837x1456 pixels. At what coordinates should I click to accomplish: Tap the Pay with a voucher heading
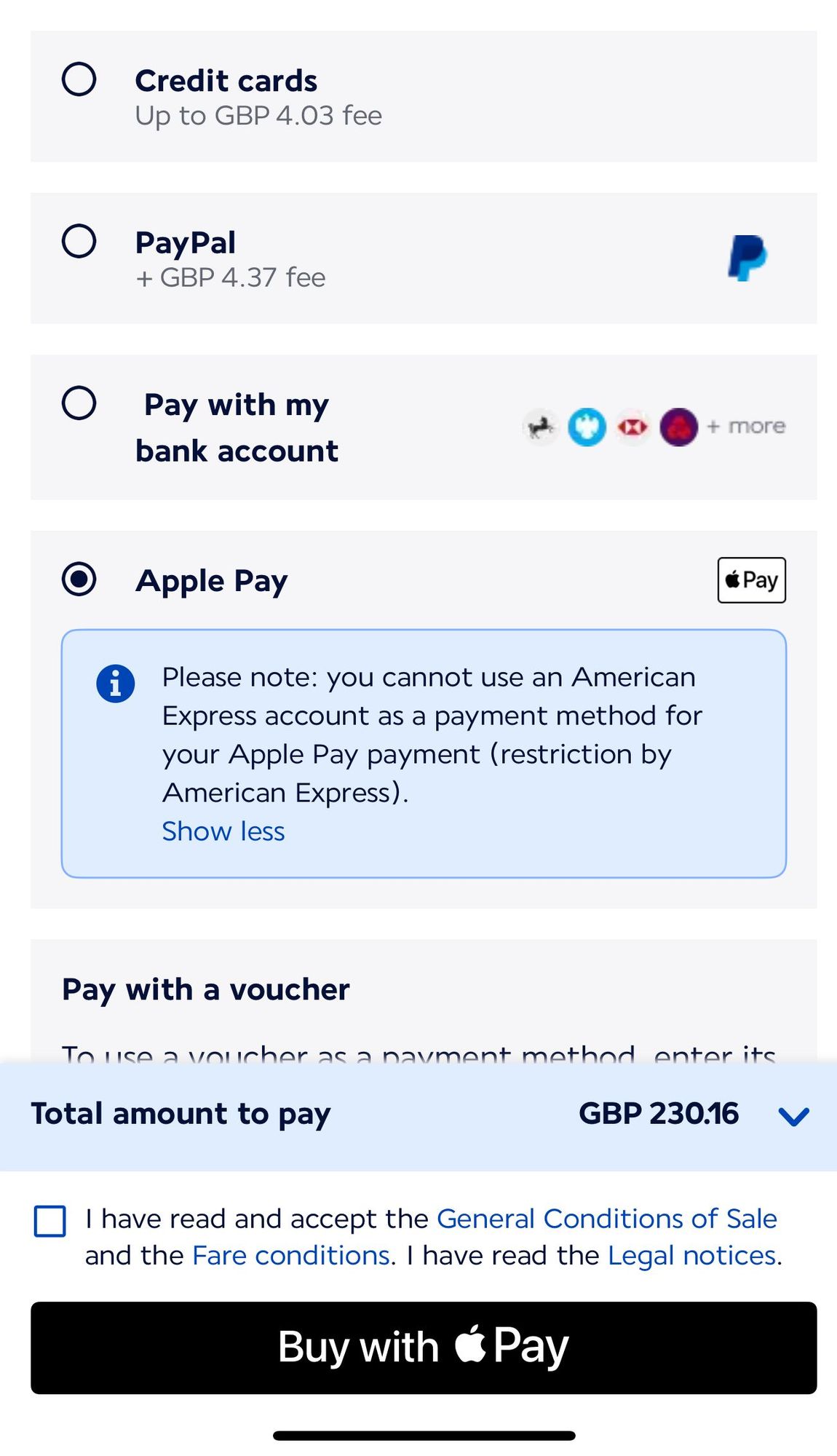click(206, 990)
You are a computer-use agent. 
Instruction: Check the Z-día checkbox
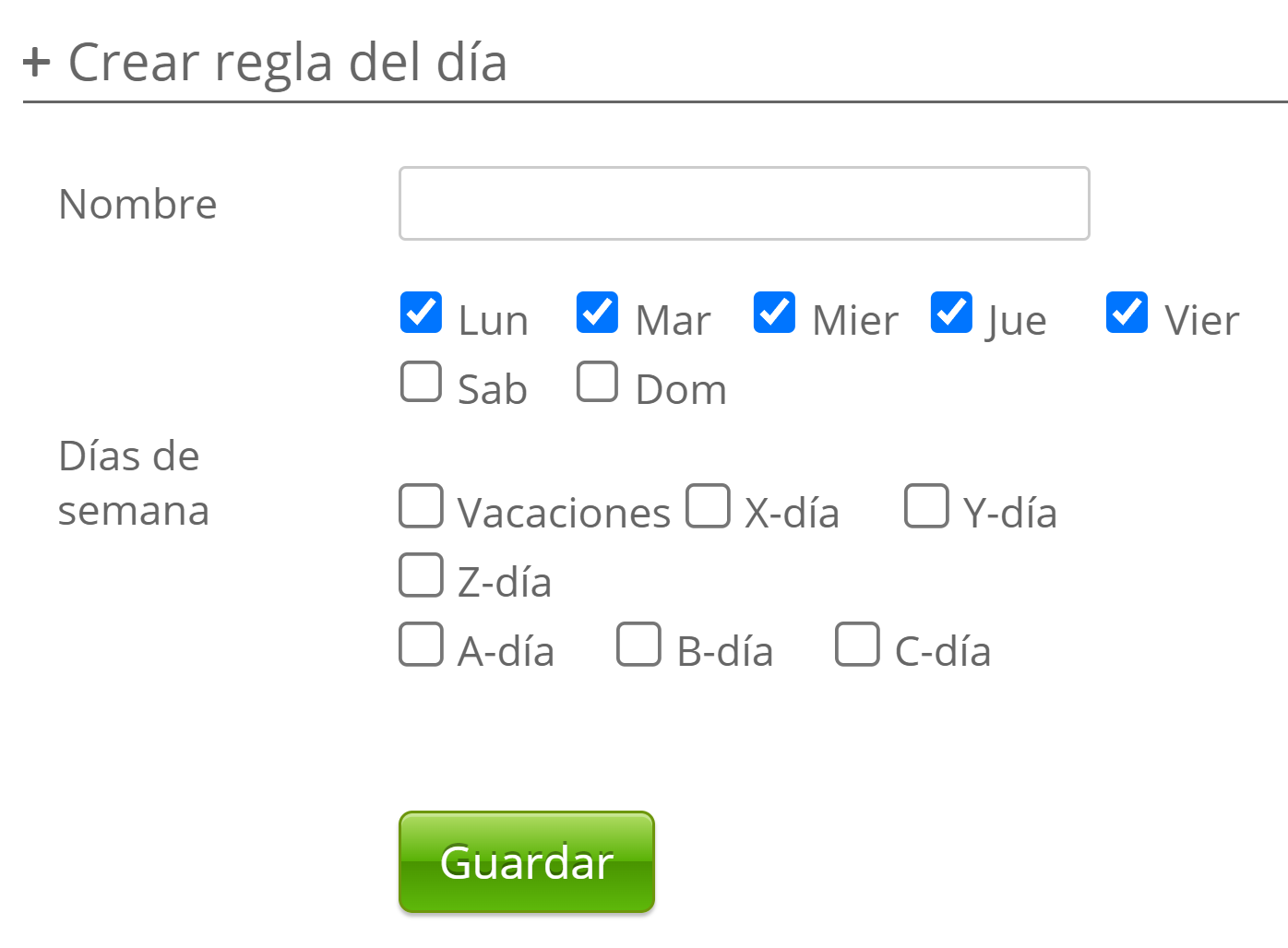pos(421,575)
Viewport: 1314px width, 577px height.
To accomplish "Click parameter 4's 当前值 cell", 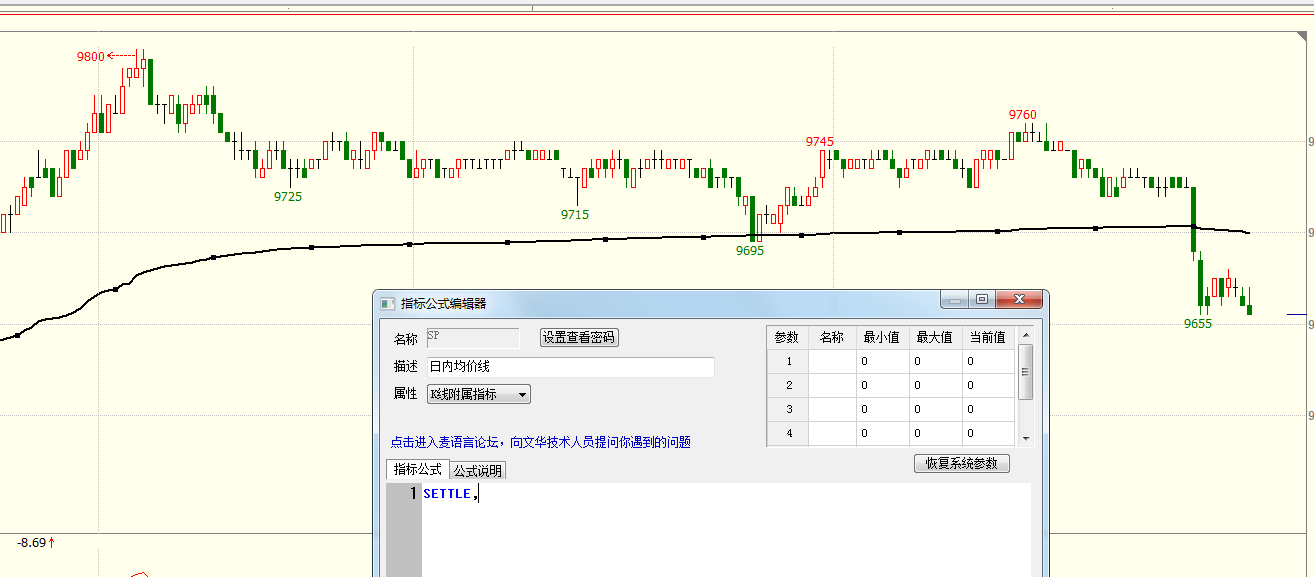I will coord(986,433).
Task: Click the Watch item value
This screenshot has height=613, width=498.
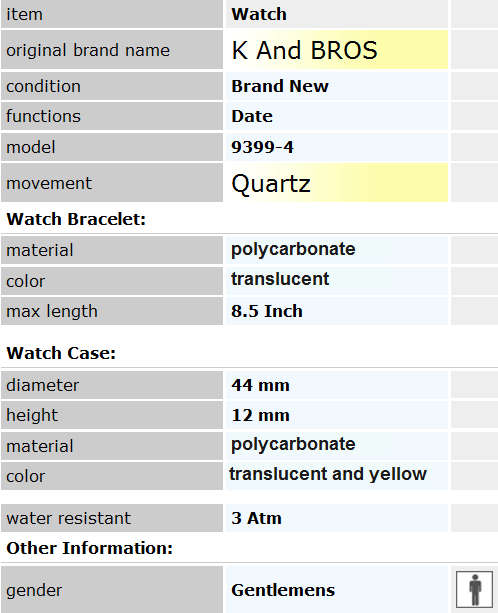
######
Show all lines above that contain "height".

Viewport: 1314px width, 577px height.
This screenshot has height=613, width=498.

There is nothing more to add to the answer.